WORK REQUIRED → The output must match the entries below exactly, with pictures removed.

(Screenshot grounding data)
········

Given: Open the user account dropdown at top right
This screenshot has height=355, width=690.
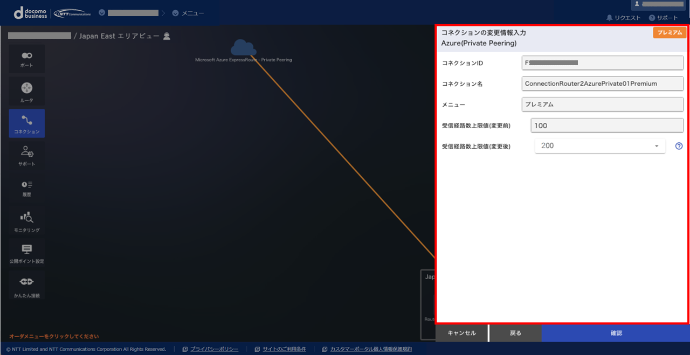Looking at the screenshot, I should (658, 4).
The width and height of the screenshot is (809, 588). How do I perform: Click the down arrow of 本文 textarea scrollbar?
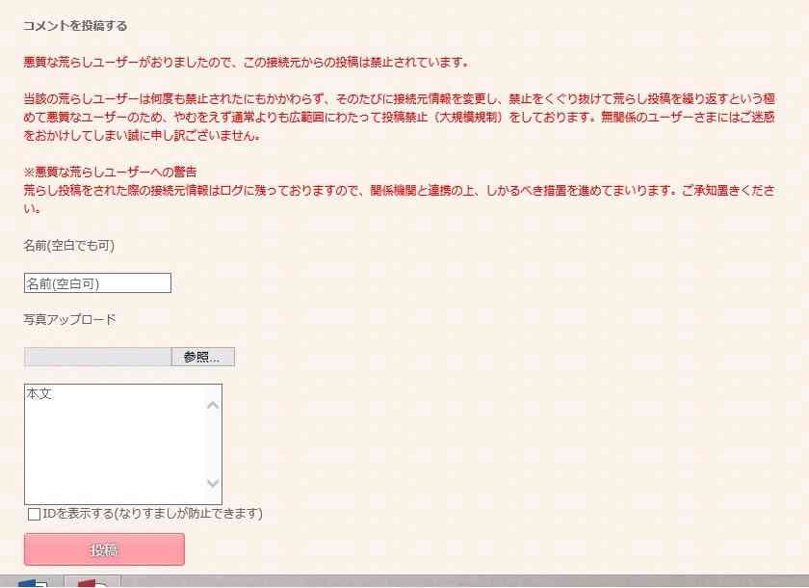coord(213,483)
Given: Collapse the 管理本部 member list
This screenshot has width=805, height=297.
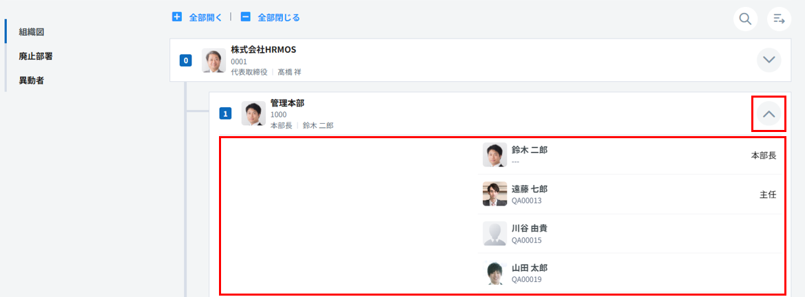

········

RESPONSE FOR THIS EXERCISE →
Given: Open the user account dropdown at top right
This screenshot has height=355, width=690.
Looking at the screenshot, I should (658, 4).
The width and height of the screenshot is (809, 588). How do I perform: Click the down arrow of 本文 textarea scrollbar?
coord(213,483)
Given: Collapse the 管理本部 member list
This screenshot has width=805, height=297.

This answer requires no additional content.